Di Maria: Podarłem list od Realu i olałem sprawę

2014-09-06 01:21:38; Aktualizacja: 10 lat temu
Di Maria: Podarłem list od Realu i olałem sprawę Fot. Transfery.info
Marcin Żelechowski
Marcin Żelechowski Źródło: Radio America

Ángel Di Maria udzielił kolejnego mocnego wywiadu, w którym zdradza kulisy swojej decyzji dotyczącej odejścia z Realu Madryt.

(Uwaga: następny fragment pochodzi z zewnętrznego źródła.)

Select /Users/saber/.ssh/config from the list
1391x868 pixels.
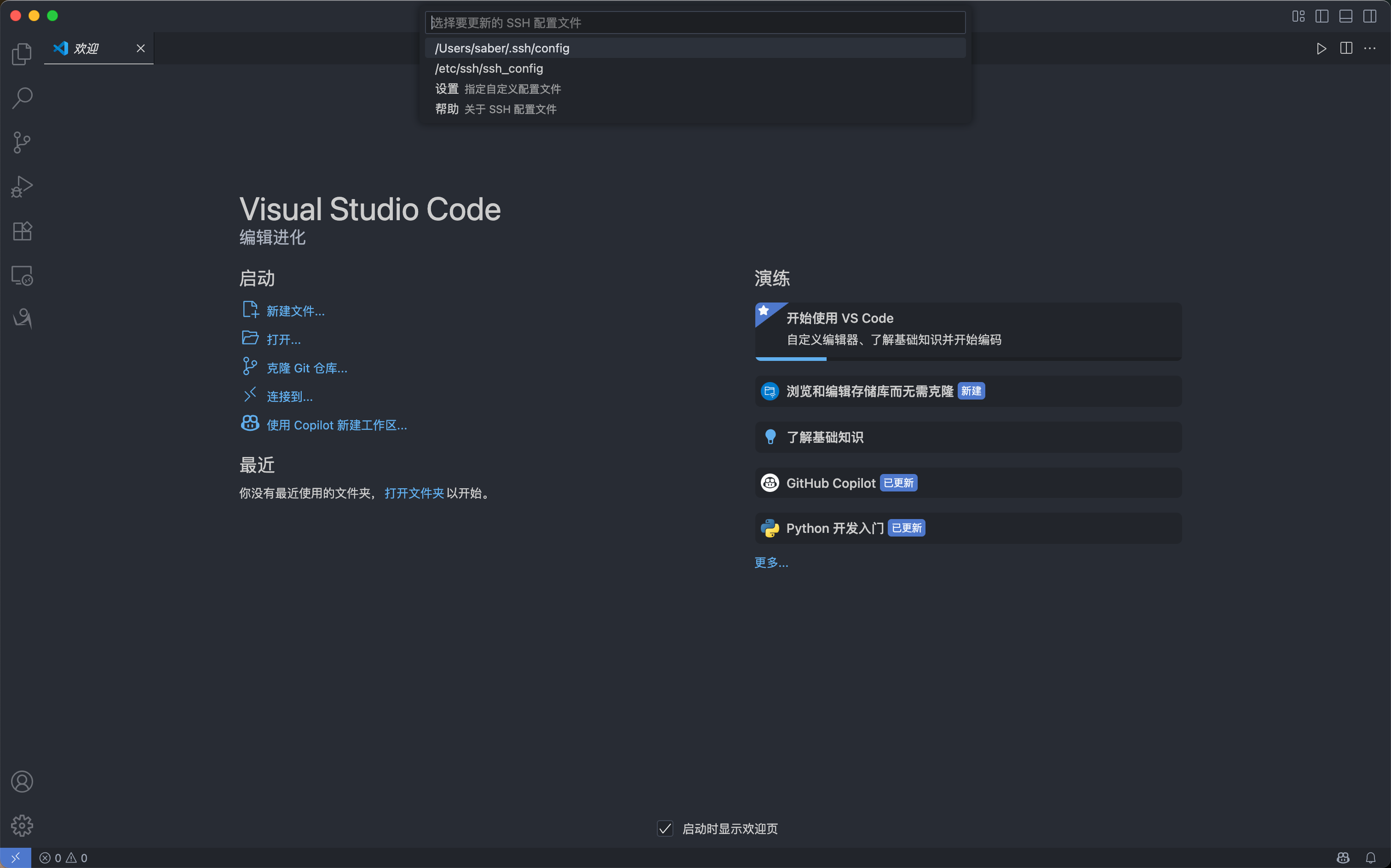pyautogui.click(x=502, y=48)
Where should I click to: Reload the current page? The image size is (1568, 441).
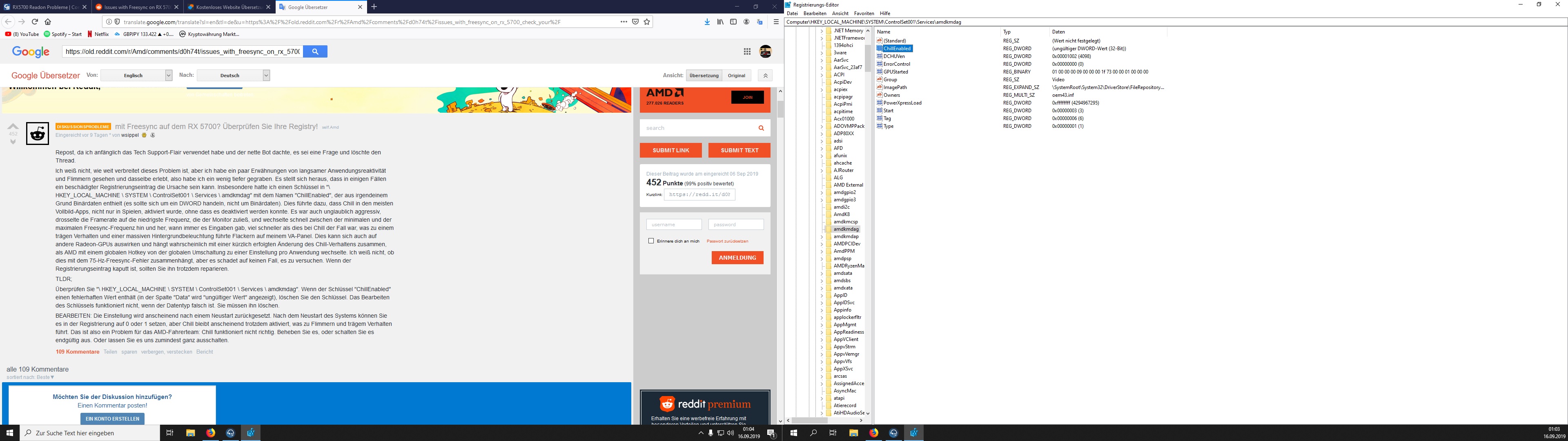pyautogui.click(x=35, y=21)
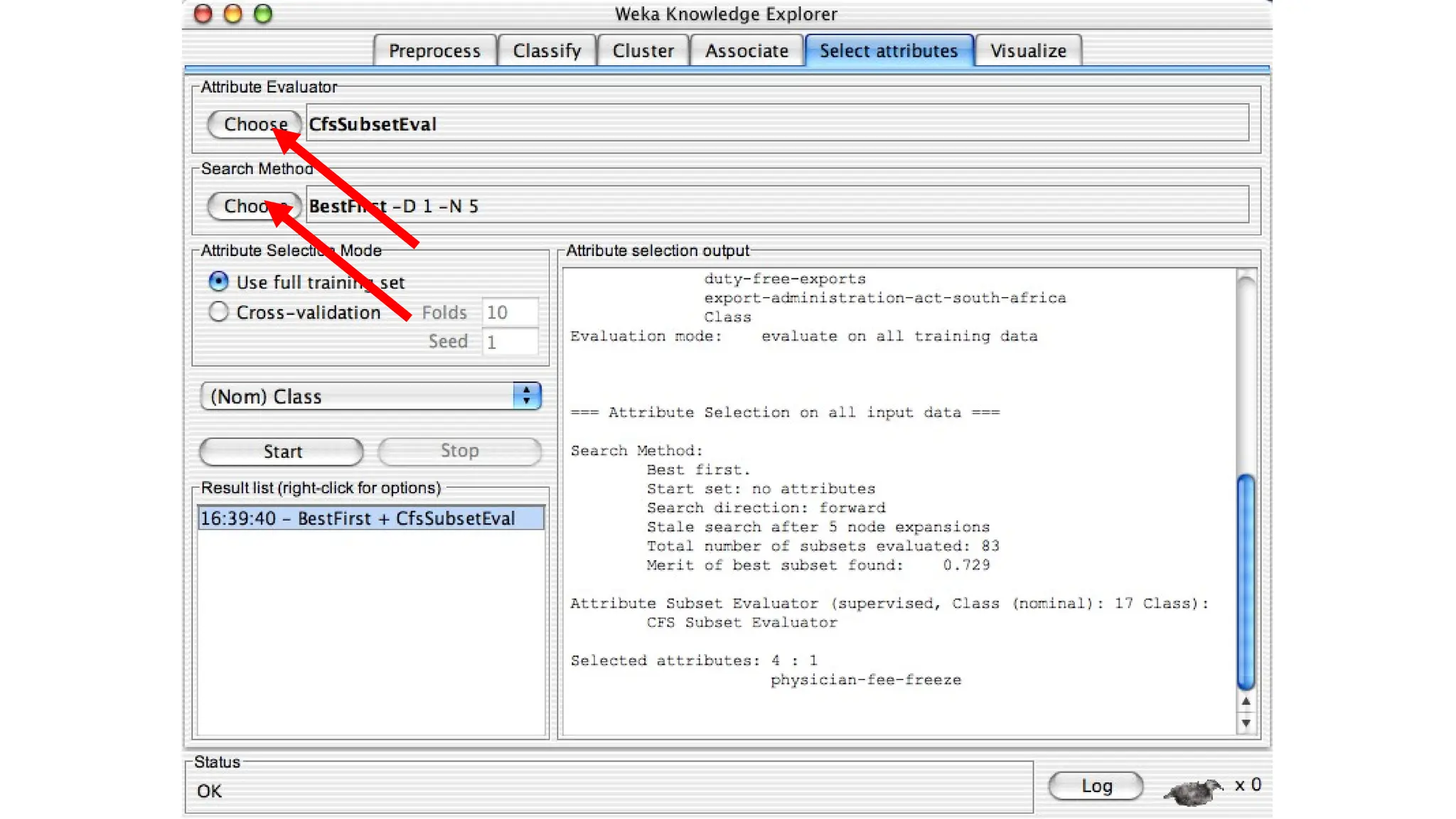The image size is (1456, 819).
Task: Click the output scrollbar down arrow
Action: point(1246,724)
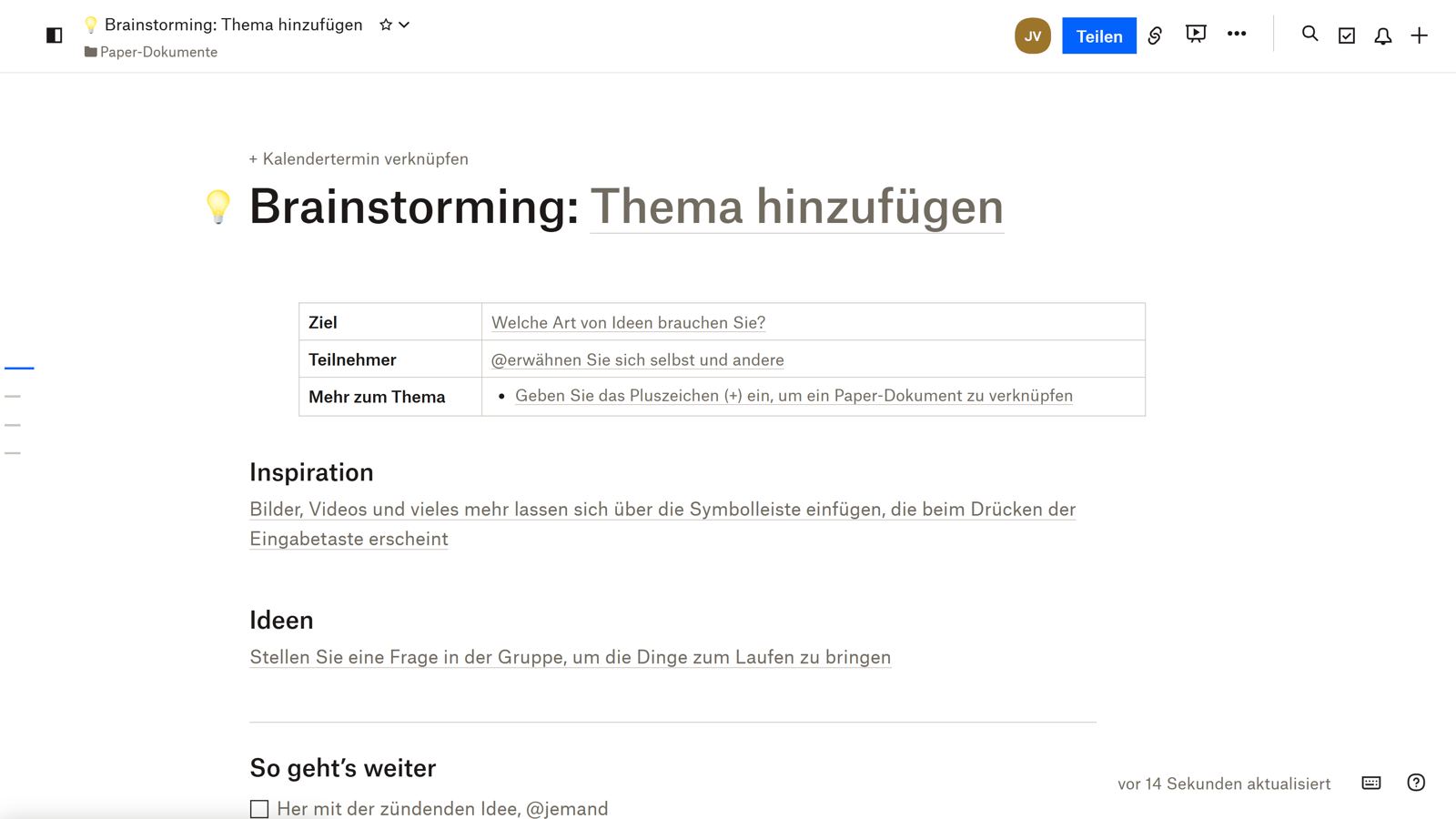Image resolution: width=1456 pixels, height=819 pixels.
Task: Open the JV account avatar
Action: 1032,36
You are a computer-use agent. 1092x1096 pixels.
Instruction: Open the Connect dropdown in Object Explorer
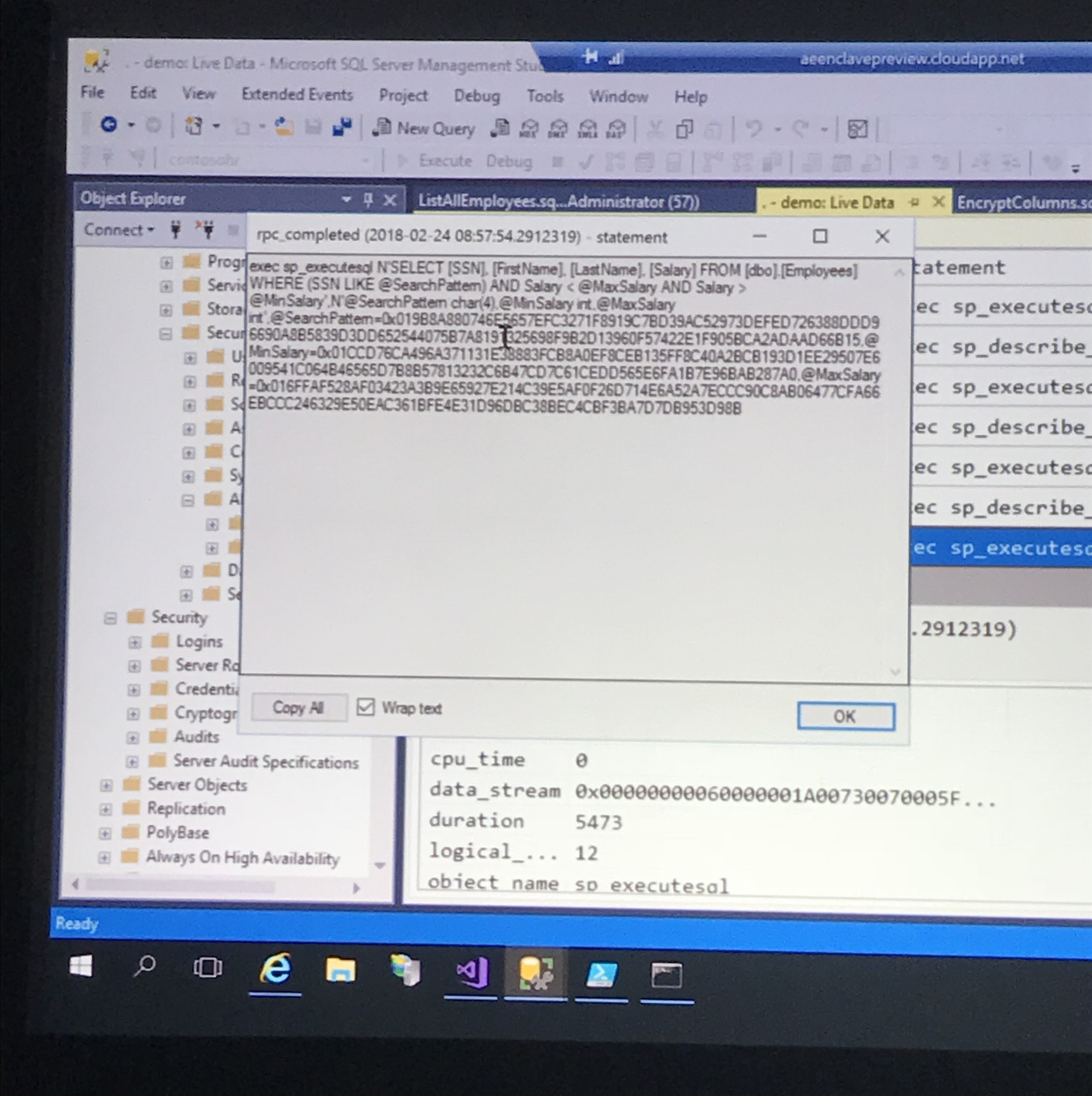[x=119, y=230]
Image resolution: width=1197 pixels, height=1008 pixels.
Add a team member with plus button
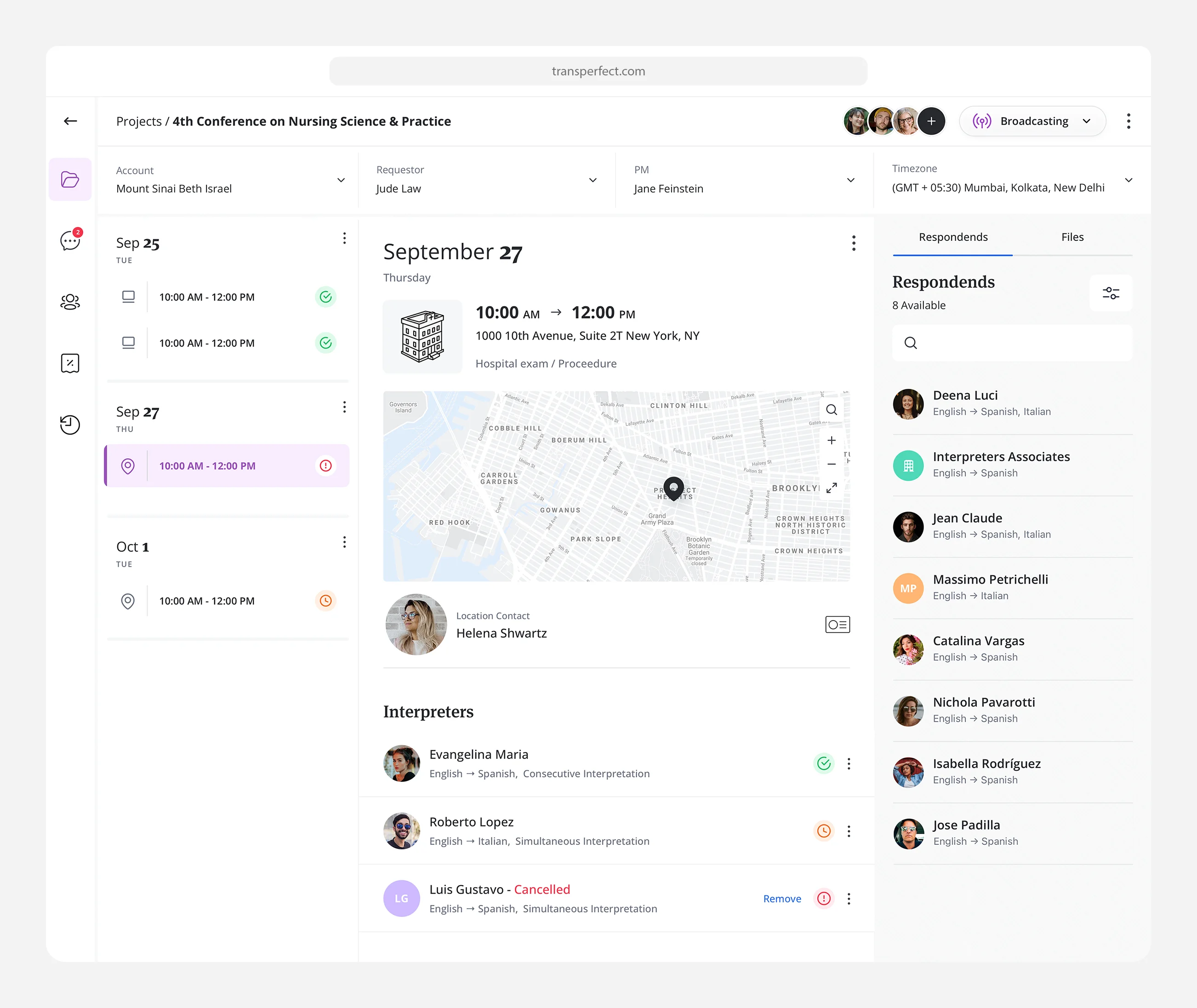(x=931, y=121)
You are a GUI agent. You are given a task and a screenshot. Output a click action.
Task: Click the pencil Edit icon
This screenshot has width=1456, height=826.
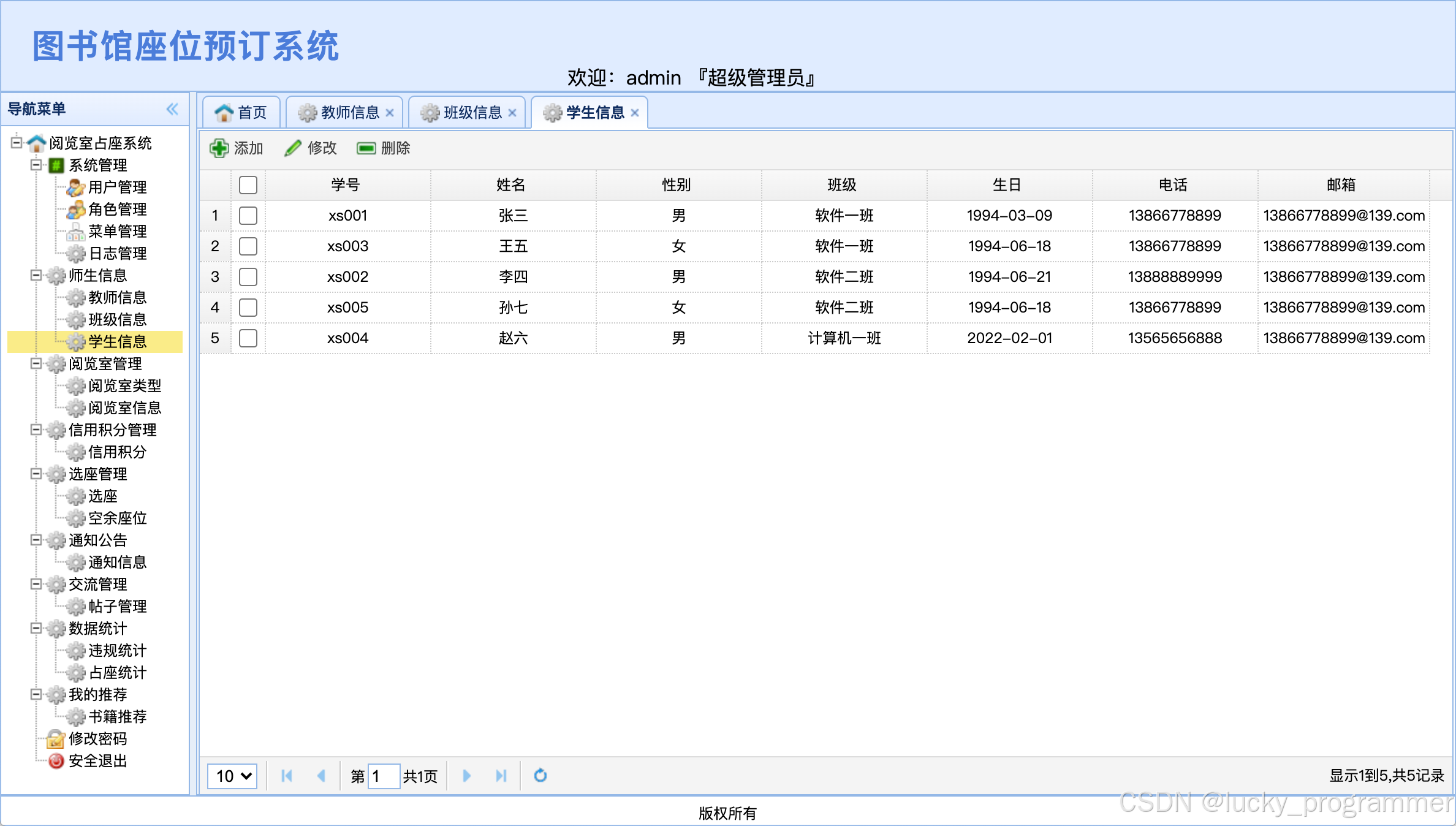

Argentyńczyk w ostatnich tygodniach jest prawdziwym bohaterem mediów na całym świecie, nie tylko ze względu na rekordowy transfer do Premier League, ale przede wszystkim z tego powodu, że bez skrupułów wypowiada się o powodach opuszczenia Santiago Bernabeu. Teraz ponownie zabrał głos w tej sprawie, na antenie "Radio America", unikając jakiejkolwiek dyplomacji.

- Przed finałem Mistrzostw Świata dostałem list od Realu, w którym informowali mnie o ryzyku pogłębienia kontuzji. Podarłem go i olałem całą sprawę. Moja nieobecność była tylko i wyłącznie decyzją Sabelli - rozpoczął Di Maria.

- Nie miałem dobrych relacji z Florentino Perezem. On nie był obecny gdy podpisywałem i przedłużałem umowę - dodał.

- Usłyszałem od Florentino następującą deklarację: Żeby zarabiać więcej, musiałbym zdobyć "Złotą Piłkę", jak Cristiano - kontynuował.

W tym miejscu warto przytoczyć wypowiedź jego agenta, który oświadczył iż "Ángel chciał zostać w Realu przy mniejszej pensji od tej, którą oferowały mu PSG i United. Gdyby klub dał milion euro więcej, on dalej grałby na Santiago Bernabeu". 

- Oni mogą mówić co chcą, ale uważam, że sprzedając mnie za 75 milionów euro, zrobili świetny interes - powiedział Di Maria.

- Jestem bardzo szczęśliwy w Manchesterze, ale muszę wciąż przejść proces adaptacji - zakończył.